AMMICO/ammico/image_summary.py

from ammico.utils import AnalysisMethod, AnalysisType
from ammico.model import MultimodalSummaryModel

import os
import torch
from PIL import Image
import warnings

from typing import List, Optional, Union, Dict, Any, Tuple
from collections.abc import Sequence as _Sequence
from transformers import GenerationConfig
from qwen_vl_utils import process_vision_info


class ImageSummaryDetector(AnalysisMethod):
    token_prompt_config = {
        "default": {
            "summary": {"prompt": "Describe this image.", "max_new_tokens": 256},
            "questions": {"prompt": "", "max_new_tokens": 128},
        },
        "concise": {
            "summary": {
                "prompt": "Describe this image in one concise caption.",
                "max_new_tokens": 64,
            },
            "questions": {"prompt": "Answer concisely: ", "max_new_tokens": 128},
        },
    }
    MAX_QUESTIONS_PER_IMAGE = 32
    KEYS_BATCH_SIZE = 16

    def __init__(
        self,
        summary_model: MultimodalSummaryModel,
        subdict: Optional[Dict[str, Any]] = None,
    ) -> None:
        """
        Class for analysing images using QWEN-2.5-VL model.
        It provides methods for generating captions and answering questions about images.

        Args:
            summary_model ([type], optional): An instance of MultimodalSummaryModel to be used for analysis.
            subdict (dict, optional): Dictionary containing the image to be analysed. Defaults to {}.

        Returns:
            None.
        """
        if subdict is None:
            subdict = {}

        super().__init__(subdict)
        self.summary_model = summary_model

    def _load_pil_if_needed(
        self, filename: Union[str, os.PathLike, Image.Image]
    ) -> Image.Image:
        if isinstance(filename, (str, os.PathLike)):
            return Image.open(filename).convert("RGB")
        elif isinstance(filename, Image.Image):
            return filename.convert("RGB")
        else:
            raise ValueError("filename must be a path or PIL.Image")

    @staticmethod
    def _is_sequence_but_not_str(obj: Any) -> bool:
        """True for sequence-like but not a string/bytes/PIL.Image."""
        return isinstance(obj, _Sequence) and not isinstance(
            obj, (str, bytes, Image.Image)
        )

    def _prepare_inputs(
        self, list_of_questions: list[str], entry: Optional[Dict[str, Any]] = None
    ) -> Dict[str, torch.Tensor]:
        filename = entry.get("filename")
        if filename is None:
            raise ValueError("entry must contain key 'filename'")

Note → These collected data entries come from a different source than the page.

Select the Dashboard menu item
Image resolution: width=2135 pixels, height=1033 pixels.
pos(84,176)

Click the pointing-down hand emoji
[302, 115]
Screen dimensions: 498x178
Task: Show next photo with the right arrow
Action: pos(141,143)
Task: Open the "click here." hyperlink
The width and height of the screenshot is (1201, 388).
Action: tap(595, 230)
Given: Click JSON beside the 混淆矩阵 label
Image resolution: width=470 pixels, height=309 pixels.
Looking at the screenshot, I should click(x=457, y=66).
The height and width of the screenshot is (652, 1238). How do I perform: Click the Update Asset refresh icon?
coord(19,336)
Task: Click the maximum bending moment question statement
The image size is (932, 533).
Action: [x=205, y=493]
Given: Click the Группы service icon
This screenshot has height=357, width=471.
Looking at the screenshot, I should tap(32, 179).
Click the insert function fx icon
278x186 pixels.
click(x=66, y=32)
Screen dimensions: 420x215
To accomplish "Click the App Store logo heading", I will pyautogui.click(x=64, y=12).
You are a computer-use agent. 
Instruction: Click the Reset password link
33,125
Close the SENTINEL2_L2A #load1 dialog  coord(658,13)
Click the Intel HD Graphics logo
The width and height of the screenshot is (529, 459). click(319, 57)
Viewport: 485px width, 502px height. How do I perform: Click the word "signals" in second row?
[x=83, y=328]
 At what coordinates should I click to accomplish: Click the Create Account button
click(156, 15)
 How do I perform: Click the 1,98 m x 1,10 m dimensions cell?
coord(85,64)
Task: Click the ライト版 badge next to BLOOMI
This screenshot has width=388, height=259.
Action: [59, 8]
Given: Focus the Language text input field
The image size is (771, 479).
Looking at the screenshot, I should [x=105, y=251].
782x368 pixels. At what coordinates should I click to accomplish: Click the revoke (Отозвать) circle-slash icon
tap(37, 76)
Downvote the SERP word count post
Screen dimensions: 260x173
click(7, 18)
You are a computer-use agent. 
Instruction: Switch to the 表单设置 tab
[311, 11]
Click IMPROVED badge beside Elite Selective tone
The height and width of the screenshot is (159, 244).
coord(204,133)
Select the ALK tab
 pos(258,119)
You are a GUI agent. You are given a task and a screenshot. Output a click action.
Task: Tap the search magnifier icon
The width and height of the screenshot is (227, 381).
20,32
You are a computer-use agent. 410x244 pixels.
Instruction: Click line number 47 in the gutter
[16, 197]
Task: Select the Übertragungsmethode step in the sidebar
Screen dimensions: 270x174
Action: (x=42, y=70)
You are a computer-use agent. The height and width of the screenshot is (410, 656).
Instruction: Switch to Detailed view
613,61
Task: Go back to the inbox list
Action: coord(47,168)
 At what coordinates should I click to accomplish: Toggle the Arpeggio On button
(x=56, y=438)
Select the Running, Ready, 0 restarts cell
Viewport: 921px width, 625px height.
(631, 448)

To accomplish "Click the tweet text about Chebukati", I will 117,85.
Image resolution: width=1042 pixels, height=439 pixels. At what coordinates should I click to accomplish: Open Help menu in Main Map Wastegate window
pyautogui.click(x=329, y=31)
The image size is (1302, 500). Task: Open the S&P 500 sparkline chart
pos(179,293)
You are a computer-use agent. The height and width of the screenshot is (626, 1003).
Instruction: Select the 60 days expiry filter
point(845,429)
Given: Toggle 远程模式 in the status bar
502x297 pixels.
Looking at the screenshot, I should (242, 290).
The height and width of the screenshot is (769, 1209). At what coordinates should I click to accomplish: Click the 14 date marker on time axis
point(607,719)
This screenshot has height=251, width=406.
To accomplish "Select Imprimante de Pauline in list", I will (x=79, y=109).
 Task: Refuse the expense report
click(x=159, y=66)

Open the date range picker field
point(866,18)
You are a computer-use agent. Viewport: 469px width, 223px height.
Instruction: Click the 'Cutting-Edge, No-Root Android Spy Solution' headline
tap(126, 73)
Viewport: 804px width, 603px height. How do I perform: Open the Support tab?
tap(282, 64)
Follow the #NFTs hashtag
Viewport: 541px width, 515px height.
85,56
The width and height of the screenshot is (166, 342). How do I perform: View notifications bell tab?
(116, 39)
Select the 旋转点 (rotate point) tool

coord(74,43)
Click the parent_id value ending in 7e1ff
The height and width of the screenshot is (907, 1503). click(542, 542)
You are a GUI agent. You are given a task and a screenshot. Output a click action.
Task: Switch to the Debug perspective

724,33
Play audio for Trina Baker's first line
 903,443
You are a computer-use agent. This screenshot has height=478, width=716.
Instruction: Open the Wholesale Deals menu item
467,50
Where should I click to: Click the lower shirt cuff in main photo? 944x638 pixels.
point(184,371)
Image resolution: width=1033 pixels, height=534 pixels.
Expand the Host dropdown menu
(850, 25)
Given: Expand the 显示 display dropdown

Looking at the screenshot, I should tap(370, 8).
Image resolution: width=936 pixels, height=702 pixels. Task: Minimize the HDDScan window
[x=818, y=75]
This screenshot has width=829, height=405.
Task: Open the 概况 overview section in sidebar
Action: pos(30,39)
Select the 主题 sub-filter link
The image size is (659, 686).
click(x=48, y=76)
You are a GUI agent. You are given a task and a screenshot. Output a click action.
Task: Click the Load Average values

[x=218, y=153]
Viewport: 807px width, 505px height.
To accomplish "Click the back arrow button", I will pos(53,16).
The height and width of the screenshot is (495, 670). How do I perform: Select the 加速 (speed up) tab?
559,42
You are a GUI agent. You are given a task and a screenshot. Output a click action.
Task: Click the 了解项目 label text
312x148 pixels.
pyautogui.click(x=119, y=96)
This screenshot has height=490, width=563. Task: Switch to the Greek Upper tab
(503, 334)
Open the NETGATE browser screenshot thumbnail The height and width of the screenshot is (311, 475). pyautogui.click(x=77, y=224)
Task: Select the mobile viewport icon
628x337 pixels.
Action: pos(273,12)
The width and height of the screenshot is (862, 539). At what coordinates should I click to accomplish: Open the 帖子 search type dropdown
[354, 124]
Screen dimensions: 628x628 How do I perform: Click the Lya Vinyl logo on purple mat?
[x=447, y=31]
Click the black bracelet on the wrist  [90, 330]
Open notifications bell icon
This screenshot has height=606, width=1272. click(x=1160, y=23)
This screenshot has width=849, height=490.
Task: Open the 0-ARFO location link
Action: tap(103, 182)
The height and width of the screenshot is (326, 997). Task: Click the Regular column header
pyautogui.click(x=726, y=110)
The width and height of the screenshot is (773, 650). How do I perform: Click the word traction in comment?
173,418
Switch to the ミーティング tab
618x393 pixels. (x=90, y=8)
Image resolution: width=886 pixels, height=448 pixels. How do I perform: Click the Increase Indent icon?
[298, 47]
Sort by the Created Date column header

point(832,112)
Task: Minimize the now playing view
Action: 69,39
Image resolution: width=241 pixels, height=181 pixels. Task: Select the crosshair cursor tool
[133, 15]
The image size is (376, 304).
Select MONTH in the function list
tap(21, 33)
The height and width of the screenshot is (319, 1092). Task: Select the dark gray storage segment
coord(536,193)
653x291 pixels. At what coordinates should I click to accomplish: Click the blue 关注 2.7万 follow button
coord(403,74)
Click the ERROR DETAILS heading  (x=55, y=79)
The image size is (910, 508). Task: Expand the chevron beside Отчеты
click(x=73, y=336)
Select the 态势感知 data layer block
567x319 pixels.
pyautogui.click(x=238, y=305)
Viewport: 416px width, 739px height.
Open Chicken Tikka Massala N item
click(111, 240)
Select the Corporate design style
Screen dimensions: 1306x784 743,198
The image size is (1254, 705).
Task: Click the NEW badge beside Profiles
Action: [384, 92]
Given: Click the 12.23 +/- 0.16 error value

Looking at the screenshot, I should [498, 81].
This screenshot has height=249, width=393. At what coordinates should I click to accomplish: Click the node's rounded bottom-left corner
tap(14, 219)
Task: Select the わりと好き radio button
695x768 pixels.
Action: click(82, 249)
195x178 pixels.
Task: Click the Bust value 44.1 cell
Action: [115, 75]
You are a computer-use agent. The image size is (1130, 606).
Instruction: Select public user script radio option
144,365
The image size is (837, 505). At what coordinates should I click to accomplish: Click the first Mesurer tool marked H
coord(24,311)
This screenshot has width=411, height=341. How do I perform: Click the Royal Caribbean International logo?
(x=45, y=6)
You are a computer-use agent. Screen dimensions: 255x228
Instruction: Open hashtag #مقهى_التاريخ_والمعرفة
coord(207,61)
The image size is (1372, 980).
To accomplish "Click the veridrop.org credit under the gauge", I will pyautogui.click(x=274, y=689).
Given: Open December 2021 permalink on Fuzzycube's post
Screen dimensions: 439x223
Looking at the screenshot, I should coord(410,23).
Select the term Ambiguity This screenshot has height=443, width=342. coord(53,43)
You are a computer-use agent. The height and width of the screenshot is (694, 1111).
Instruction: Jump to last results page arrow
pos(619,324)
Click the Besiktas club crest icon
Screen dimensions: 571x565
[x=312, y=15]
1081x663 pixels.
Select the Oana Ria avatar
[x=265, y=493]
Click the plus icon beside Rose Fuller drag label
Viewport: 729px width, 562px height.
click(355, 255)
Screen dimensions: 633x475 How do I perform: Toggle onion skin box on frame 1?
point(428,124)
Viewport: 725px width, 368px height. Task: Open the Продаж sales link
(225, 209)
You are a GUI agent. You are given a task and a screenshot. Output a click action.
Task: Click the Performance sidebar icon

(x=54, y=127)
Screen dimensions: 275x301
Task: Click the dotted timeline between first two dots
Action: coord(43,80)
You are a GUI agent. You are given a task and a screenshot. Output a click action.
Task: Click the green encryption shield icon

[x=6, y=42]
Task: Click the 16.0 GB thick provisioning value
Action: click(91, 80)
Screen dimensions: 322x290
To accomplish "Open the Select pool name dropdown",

        if isinstance(filename, (str, os.PathLike, Image.Image)):
            images_context = self._load_pil_if_needed(filename)
        elif self._is_sequence_but_not_str(filename):
            images_context = [self._load_pil_if_needed(i) for i in filename]
        else:
            raise ValueError(
                "Unsupported 'filename' entry: expected path, PIL.Image, or sequence."
            )

        images_only_messages = [
            {
                "role": "user",
                "content": [
                    *(
                        [{"type": "image", "image": img} for img in images_context]
                        if isinstance(images_context, list)
                        else [{"type": "image", "image": images_context}]
                    )
                ],
            }
        ]

        try:
            image_inputs, _ = process_vision_info(images_only_messages)
        except Exception as e:
            raise RuntimeError(f"Image processing failed: {e}")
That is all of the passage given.